Reproduce the listing below with every occurrence of "Where should I click to" swapped for "Where do I click to", leaving everything else as it is.
## START Records for the exercise
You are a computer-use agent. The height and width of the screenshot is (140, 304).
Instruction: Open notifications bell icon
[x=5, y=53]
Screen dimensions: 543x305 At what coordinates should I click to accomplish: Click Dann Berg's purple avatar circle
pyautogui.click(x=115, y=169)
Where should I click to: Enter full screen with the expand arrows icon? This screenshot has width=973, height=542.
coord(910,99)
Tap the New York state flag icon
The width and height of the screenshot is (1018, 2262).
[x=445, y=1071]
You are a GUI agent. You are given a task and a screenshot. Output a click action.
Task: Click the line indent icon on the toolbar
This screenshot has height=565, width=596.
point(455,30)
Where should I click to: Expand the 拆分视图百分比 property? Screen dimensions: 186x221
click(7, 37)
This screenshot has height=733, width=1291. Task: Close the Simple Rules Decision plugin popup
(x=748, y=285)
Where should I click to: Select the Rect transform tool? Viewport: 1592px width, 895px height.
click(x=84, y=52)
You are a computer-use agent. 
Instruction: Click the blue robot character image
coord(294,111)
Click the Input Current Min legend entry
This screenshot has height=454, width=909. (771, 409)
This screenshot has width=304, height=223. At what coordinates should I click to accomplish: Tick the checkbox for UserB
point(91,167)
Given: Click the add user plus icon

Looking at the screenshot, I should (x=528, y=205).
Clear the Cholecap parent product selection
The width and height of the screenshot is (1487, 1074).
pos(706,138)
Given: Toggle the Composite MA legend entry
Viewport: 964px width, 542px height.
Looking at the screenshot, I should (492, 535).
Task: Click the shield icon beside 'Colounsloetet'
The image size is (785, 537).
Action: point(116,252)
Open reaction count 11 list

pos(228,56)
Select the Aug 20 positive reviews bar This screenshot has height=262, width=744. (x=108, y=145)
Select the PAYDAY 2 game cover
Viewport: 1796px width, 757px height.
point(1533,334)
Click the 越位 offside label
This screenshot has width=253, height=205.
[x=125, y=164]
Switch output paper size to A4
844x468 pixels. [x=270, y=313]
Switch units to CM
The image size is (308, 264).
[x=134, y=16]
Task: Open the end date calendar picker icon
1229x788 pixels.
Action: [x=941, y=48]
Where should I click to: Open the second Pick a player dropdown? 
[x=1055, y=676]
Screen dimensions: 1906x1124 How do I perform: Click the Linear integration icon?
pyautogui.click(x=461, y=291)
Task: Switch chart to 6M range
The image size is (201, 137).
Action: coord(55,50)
## END Records for the exercise
▶ _Task response_
You are a computer-use agent. The height and width of the screenshot is (140, 304).
Instruction: Open notifications bell icon
[x=5, y=53]
Screen dimensions: 543x305 At what coordinates should I click to accomplish: Click Dann Berg's purple avatar circle
pyautogui.click(x=115, y=169)
Where do I click to: Enter full screen with the expand arrows icon? This screenshot has width=973, height=542.
coord(910,99)
Tap the New York state flag icon
The width and height of the screenshot is (1018, 2262).
[x=445, y=1071]
You are a GUI agent. You are given a task and a screenshot. Output a click action.
Task: Click the line indent icon on the toolbar
This screenshot has height=565, width=596.
point(455,30)
Where do I click to: Expand the 拆分视图百分比 property? Screen dimensions: 186x221
click(7, 37)
This screenshot has height=733, width=1291. Task: Close the Simple Rules Decision plugin popup
(x=748, y=285)
Where do I click to: Select the Rect transform tool? Viewport: 1592px width, 895px height.
click(x=84, y=52)
You are a computer-use agent. 
Instruction: Click the blue robot character image
coord(294,111)
Click the Input Current Min legend entry
This screenshot has height=454, width=909. (771, 409)
This screenshot has width=304, height=223. At what coordinates should I click to accomplish: Tick the checkbox for UserB
point(91,167)
Given: Click the add user plus icon

Looking at the screenshot, I should (x=528, y=205).
Clear the Cholecap parent product selection
The width and height of the screenshot is (1487, 1074).
pos(706,138)
Given: Toggle the Composite MA legend entry
Viewport: 964px width, 542px height.
Looking at the screenshot, I should (492, 535).
Task: Click the shield icon beside 'Colounsloetet'
The image size is (785, 537).
Action: point(116,252)
Open reaction count 11 list

pos(228,56)
Select the Aug 20 positive reviews bar This screenshot has height=262, width=744. (x=108, y=145)
Select the PAYDAY 2 game cover
Viewport: 1796px width, 757px height.
point(1533,334)
Click the 越位 offside label
This screenshot has width=253, height=205.
[x=125, y=164]
Switch output paper size to A4
844x468 pixels. [x=270, y=313]
Switch units to CM
The image size is (308, 264).
[x=134, y=16]
Task: Open the end date calendar picker icon
1229x788 pixels.
Action: [x=941, y=48]
Where do I click to: Open the second Pick a player dropdown? 
[x=1055, y=676]
Screen dimensions: 1906x1124 How do I perform: Click the Linear integration icon?
pyautogui.click(x=461, y=291)
Task: Switch chart to 6M range
The image size is (201, 137).
Action: coord(55,50)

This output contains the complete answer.